Learn or Die

The Race for Survival

It is time to stop fussing over religion, money, and politics, and to ponder instead what we must do to survive. I am not speaking of selfish, individual survival in the mean marketplace of today. I am speaking of the survival of the human race.

I have long felt that our fate comes down to a race between space travel and managing our planet as a closed system. Which will we learn first? Will we learn in time to survive?

We have become cynical about space travel since the triumphs of the 1960's. Why should we spend money on frills when we have more pressing needs here at home?

Why indeed. What are these pressing needs? Are they more important than survival?

Ebola

It is encouraging that the USA is mobilizing doctors, nurses, and soldiers to help with the Ebola threat. It is good that we recognize that this threat knows no borders. What is less good is that we are not prepared with medication to fight the disease. The marketplace had decided that a few thousand deaths would not constitute a clientèle worthy of research. Belatedly we must mobilize our resources and make medicine.

Climate Change

Think about the contrast: Ebola strikes fear into our hearts; Climate Change is our recent euphemism for Global Warming, in itself an understatement. But Ebola is the rehearsal, the sign, the foreboding. It is undeniably here – now – in spite of the stigma and denial that encourage its spread. Is it not also a metaphor for the larger puzzle that faces us? Do we have to individually travel to the Arctic to see ice melting? Or head south to Miami as witness to the spring and fall tides backing up through the storm sewers and flooding the streets? Or perhaps this year some will instead head south to Arizona. They will see flood damage in the desert.

Odile, Polo, and now Simon, the 13th Eastern Pacific hurricane of the 2014 season, mark the profound change in the weather. Or the Jetstream sitting in Northern Canada for the last two weeks of September, cuddling an unseasonable bubble of warm air half a continent wide. In my forty-five years of flying and weather-watching I have never seen anything like it.

Change and Learning

As a label Climate Change has something right. The world is indeed changing. And as any teacher must, our world is challenging our assumptions. It is saying, I am not static, I am alive. And indeed, what is life but change?

Is our universe alive? The more we learn, the more evidence we find that everything we see is in flux, in living change; and every discovery further displaces mankind from its center. The universe is not about us.

But we can learn. The human race has the ability to learn, communicate, and record. Galileo could read Aristotle as well as observe the planets. Newton, born the year Galileo died, could continue his work forward into the Calculus, the Laws of Motion, and the foundational equation of gravity. Cannot this gift of learning lead us toward our own survival?

All Hands

The problem we face is not insurmountable. It would be embarrassing if we did not prevail. But neither is it a sure thing. It is a call for all hands on deck. And all hands does not mean the privileged, the connected, the fortunate. It means use the gifts of every soul aboard.
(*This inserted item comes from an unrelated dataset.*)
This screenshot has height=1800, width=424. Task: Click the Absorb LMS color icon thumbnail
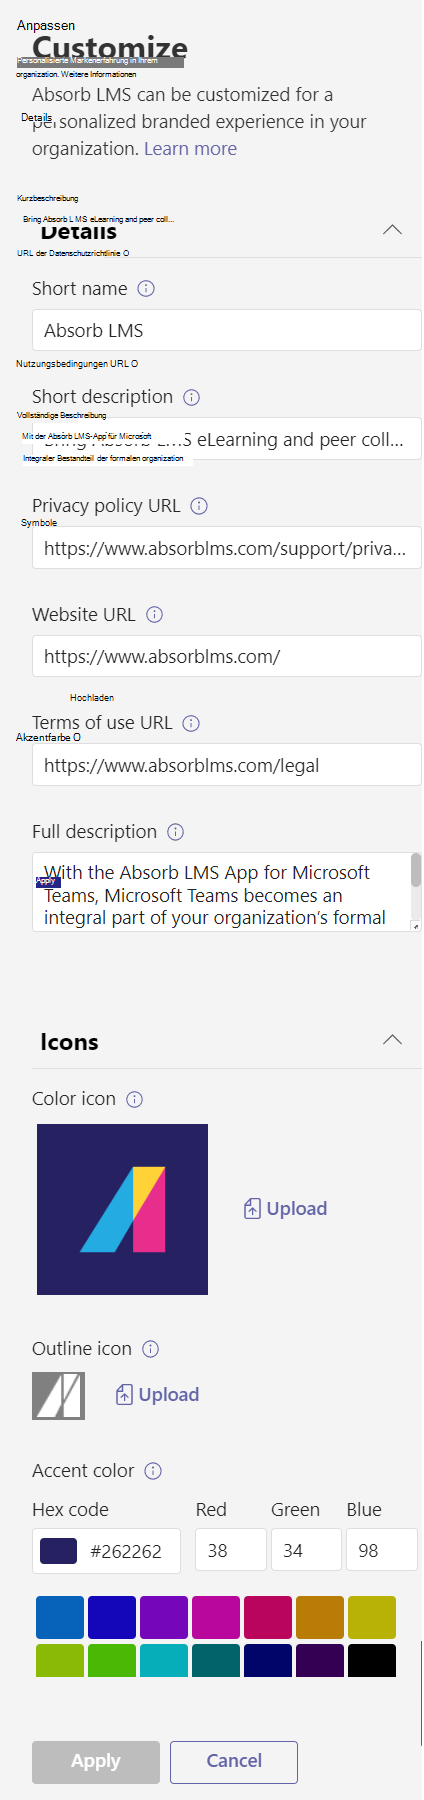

It does not mean indoctrinate our children with our certainties. It means lead our children out of ignorance into the fullness of their gifts, wherever it may take them.

Education takes more than a curriculum and a system. In the end it is a communication between human beings. It is a two-way conversation where the goal is to move the student beyond the teacher, into an understanding where only he can go.

So let us use our fear constructively. Let us not sit, afraid, trying to hang on to the present. The world has already moved beyond our understanding. But our gifts have not expired. Let us use them, such as they are, to encourage the gifts of others. And if every soul is engaged we will will survive.

Who Wins the Race?

It doesn't matter. Managing the planet and space travel are essentially the same problem: reversing the great frontier mentality and approaching our environment as a closed system. We can cut down the forests we grow. We can eat the food we produce. And we can breathe the air we replenish.